_Text provided_.
= = =

On Mon, Mar 21, 2016 at 4:03 PM, Nitin Varyani <varyani.nitin1@gmail.com>
wrote:

> .....Continued.... That is, if kernel at Computer 2 finds that pid of a
> process requesting a system call is 1500, the request is forwarded to slave
> daemon which in turn contacts with the master daemon. Master daemon
> requests the kernel for the system call and sends the result back to slave
> daemon.
>
> On Mon, Mar 21, 2016 at 4:01 PM, Nitin Varyani <varyani.nitin1@gmail.com>
> wrote:
>
>> I am trying to create a distributed pid space.
>>
>> 0 to 2000 Computer 1
>> 2001 to 4000 Computer 2
>> 4001 to 6000 Computer 3
>>
>> and so on...

= = =

_Exercise data_.
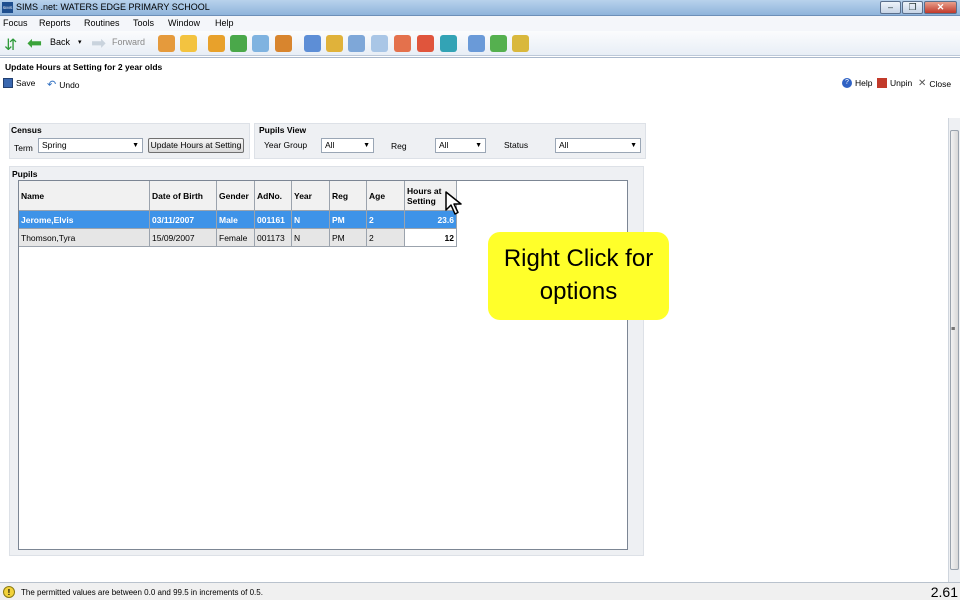  What do you see at coordinates (431, 238) in the screenshot?
I see `cell-hours: 12` at bounding box center [431, 238].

= = =

_Required tasks_.
(A) In the email, condense the paragraph beginning "That is, if kernel at Computer 2" into a short bulleted list that keeps its main facts.
(B) Reproduce the part of the email between "On Mon, Mar 21, 2016 at 4:03" and "distributed pid space.", inclusive.

_Replies_.
(A)
- The kernel on Computer 2 sees a system call from a process whose pid is 1500.
- It forwards the request to the slave daemon.
- The slave daemon contacts the master daemon.
- The master daemon asks the kernel to make the system call and sends the result back to the slave daemon.

(B)
On Mon, Mar 21, 2016 at 4:03 PM, Nitin Varyani <varyani.nitin1@gmail.com>
wrote:

> .....Continued.... That is, if kernel at Computer 2 finds that pid of a
> process requesting a system call is 1500, the request is forwarded to slave
> daemon which in turn contacts with the master daemon. Master daemon
> requests the kernel for the system call and sends the result back to slave
> daemon.
>
> On Mon, Mar 21, 2016 at 4:01 PM, Nitin Varyani <varyani.nitin1@gmail.com>
> wrote:
>
>> I am trying to create a distributed pid space.